With limited resources, local officials and communities are constantly searching and doing innovative things to improve governance. The Local Government Academy website features a list of Best Practices in Local Governance on a wide range of topics, among them are on revenue generation, allocation and utilization of resources, as well as financial accountability and transparency. Small innovations they may be, but when put together, they can mean a lot, particularly to the poor communities.

It is evident in the Philippines that there are real gains from fiscal decentralization. Hard as they may be to achieve, these gains should serve as a driving force to continue to improve. The allocation scheme of the IRA and its utilization, and especially their impact on poor communities, are worth revisiting. There could be a more forceful approach to solving common and persistent audit issues. LGUs capacity in performance management should be developed further to become less dependent on the national government. Civil society’s participation in planning and decision-making at the local level should be strengthened. After all, community development is a function of the whole community.


[1] LGUs in the Philippines refer to provinces, cities, municipalities and barangays (villages).
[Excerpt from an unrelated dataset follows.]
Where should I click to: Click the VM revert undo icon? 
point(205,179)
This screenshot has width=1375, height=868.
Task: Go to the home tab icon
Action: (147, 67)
[2] Department of Budget and Management, Budget of Expenditures and Sources of Financing, 2010, www.dbm.gov.ph

[3] Department of Budget and Management, Budget of Expenditures and Sources of Financing, 2010, Table F.3, www.dbm.gov.ph

[4] Dr. Romulo Virola, Statistically Speaking: Disparity in Local Development, National Statistical Coordination Board, www.nscb.gov.ph,

[5] Local Government Academy, www.lga.gov.ph

[6] Department of Budget and Management, Budget of Expenditures and Sources of Financing, 2010, Table F.3, www.dbm.gov.ph

[7] Manasan, Rosario G.,Cuenca, Janet S.,Celestino, Alicia B, Study on Mobilizing LGU Support for Basic Education: Focus on the Special Education Fund, Philippine Institute of Studies, www.pids.gov.ph  

[8] National Statistical Coordination Board, MDG Watch, www.nscb.gov.ph

[9] Commission on Audit, Audit Report for Local Governments, 2009, www.coa.gov.ph

Note: The posts on the IMF PFM Blog should not be reported as representing the views of the IMF. The views expressed are those of the authors and do not necessarily represent those of the IMF or IMF policy.